Zing Forum

Reading

HALO: A Multimodal Embodied Intelligence Model That Teaches Robots to "Think Before Acting"

HALO is a unified Vision-Language-Action (VLA) model that enables embodied multimodal chain-of-thought reasoning through the cognitive pathway of "Think-Imagine-Execute". This model adopts a hybrid Transformer architecture and achieves significantly better results than existing baselines on the RoboTwin 2.0 benchmark.

具身智能视觉语言行动模型思维链推理机器人学习多模态学习混合TransformerICML 2026
Published 2026-05-08 06:14Recent activity 2026-05-08 10:11Estimated read 6 min
HALO: A Multimodal Embodied Intelligence Model That Teaches Robots to "Think Before Acting"
1

Section 01

[Introduction] HALO: A Multimodal Embodied Intelligence Model That Teaches Robots to "Think Before Acting"

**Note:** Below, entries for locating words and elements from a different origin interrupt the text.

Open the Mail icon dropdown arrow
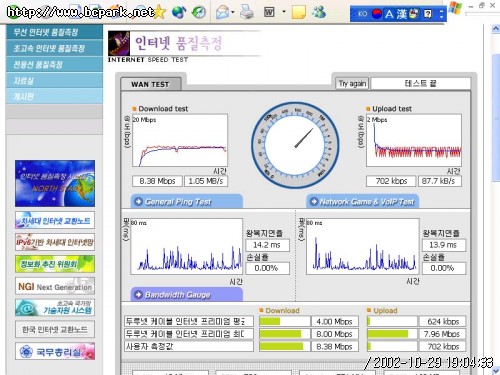500x375 pixels. point(233,12)
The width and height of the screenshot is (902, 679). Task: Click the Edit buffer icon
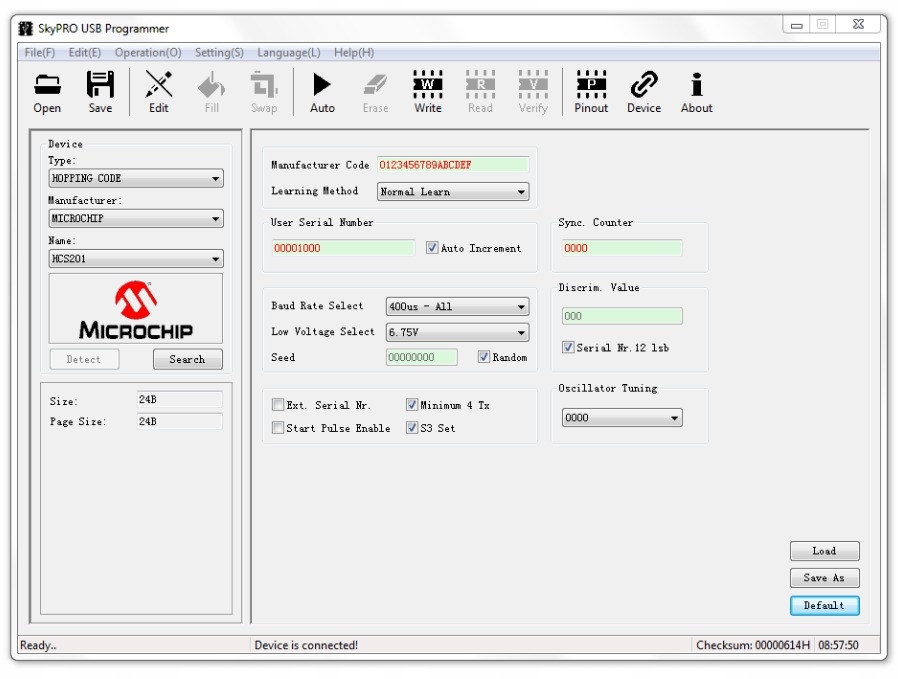pos(158,90)
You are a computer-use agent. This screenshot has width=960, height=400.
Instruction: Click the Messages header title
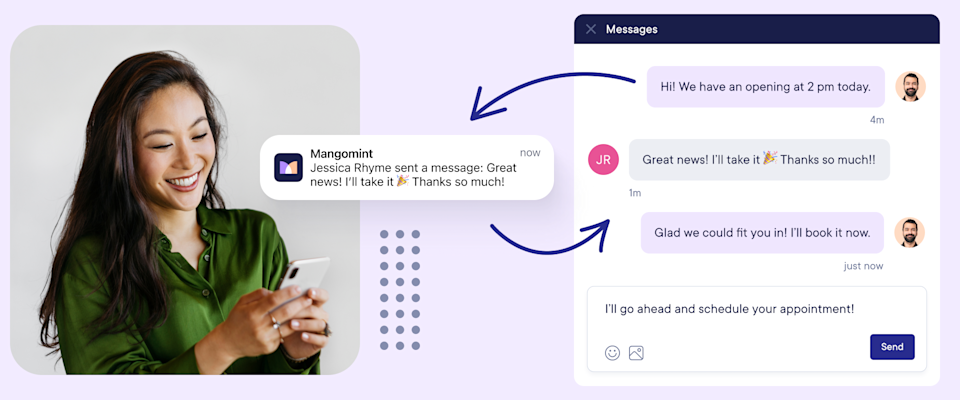[631, 29]
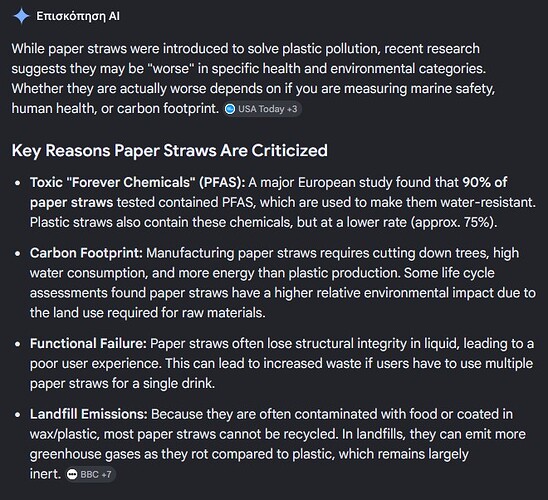Click the Functional Failure bold label
The height and width of the screenshot is (500, 548).
(88, 343)
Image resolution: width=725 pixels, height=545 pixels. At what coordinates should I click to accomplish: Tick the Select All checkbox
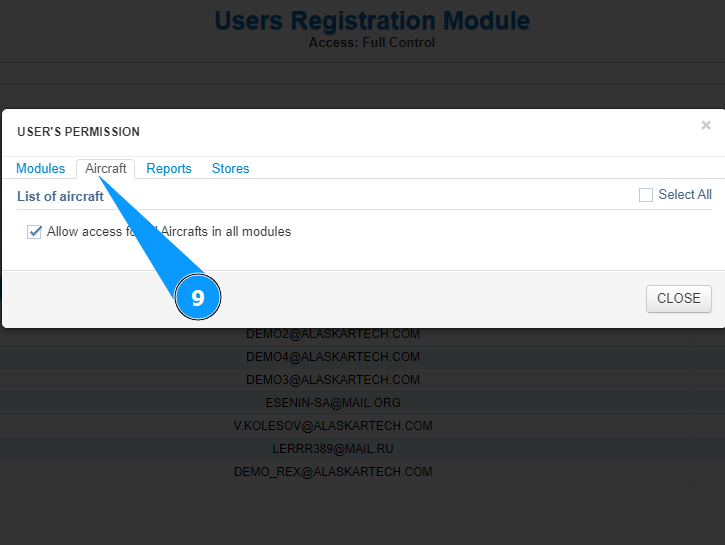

HALO is a unified Vision-Language-Action (VLA) model that enables embodied multimodal chain-of-thought reasoning through the cognitive pathway of "Think-Imagine-Execute". This model adopts a hybrid Transformer architecture and achieves significantly better results than existing baselines on the RoboTwin 2.0 benchmark. Keywords: Embodied Intelligence, Vision-Language-Action Model, Chain-of-Thought Reasoning, Robot Learning, Multimodal Learning, Hybrid Transformer, ICML 2026.

2

Section 02

Background: Reasoning Gap and Challenges in Embodied Intelligence

Current Vision-Language-Action (VLA) models have made significant progress in robot control tasks, but most directly map perceptual inputs to motion commands, lacking human-like deliberate reasoning capabilities. They are prone to error accumulation and insufficient generalization when facing complex multi-step tasks. Humans follow the cognitive pathway of "Think-Plan-Execute" when performing complex tasks; how to enable robots to have similar capabilities is an important challenge in the field of embodied intelligence.

3

Section 03

Methodology: HALO's Multimodal Chain-of-Thought Framework and Technical Innovations

HALO follows a three-stage cognitive pathway of "Think-Imagine-Execute": 1. The Think stage generates text reasoning trajectories and subtask plans; 2. The Imagine stage predicts visual subgoal images; 3. The Execute stage generates action sequences based on EM-CoT context. The core innovation is the hybrid Transformer (MoT) architecture, which includes three expert modules (multimodal understanding, visual generation, action prediction) that share a self-attention stack but have independent feed-forward networks. The training strategy includes an automatic EM-CoT data synthesis pipeline (action primitive extraction, VLM annotation, subgoal selection) and two-stage training (general pre-training + EM-CoT-enhanced fine-tuning).

4

Section 04

Experimental Evidence: Excellent Performance on the RoboTwin 2.0 Benchmark

HALO performed outstandingly on the RoboTwin 2.0 benchmark (50 manipulation tasks, 100 evaluations per task):

Method Easy Success Rate Hard Success Rate
Diffusion Policy 28.0% 0.6%
RDT-1B 34.5% 13.7%
π₀ 46.4% 16.3%
HALO (without EM-CoT) 75.3% 21.2%
HALO (full EM-CoT) 80.5% 26.4%
Key findings: Compared to the π₀ baseline, HALO improved the Easy task success rate by +34.1% and the Hard task by +10.1%; the variant without EM-CoT still outperformed the strongest baseline by +28.9%; EM-CoT provided an additional +5.2% improvement. Ablation studies showed that text and visual reasoning provide independent and additive gains, and all pre-training sources are valuable.
5

Section 05

Open-Source Resources: Accessibility of the HALO Project

The HALO project is fully open-source, providing: pre-trained weights (EMA checkpoints on HuggingFace), fine-tuned weights (full EM-CoT model), datasets (pre-training data on ModelScope and unannotated RoboTwin data), code implementations (training/inference/evaluation code), and the paper (accepted by ICML 2026, arXiv preprint available). It uses the Apache-2.0 license, is based on Python and PyTorch, and supports FSDP distributed training and EMA saving.

6

Section 06

Conclusion and Outlook: The Significance of HALO for the Field of Embodied Intelligence

HALO demonstrates the effectiveness of integrating human-like cognitive pathways (Think-Imagine-Execute) into VLA models. The MoT architecture provides new ideas for integrating multimodal heterogeneous capabilities, and the automatic EM-CoT data synthesis pipeline offers a feasible solution for large-scale training. For researchers, HALO is a powerful baseline and scalable framework; future directions can explore more complex reasoning patterns, richer modal integration, and broader robot application scenarios.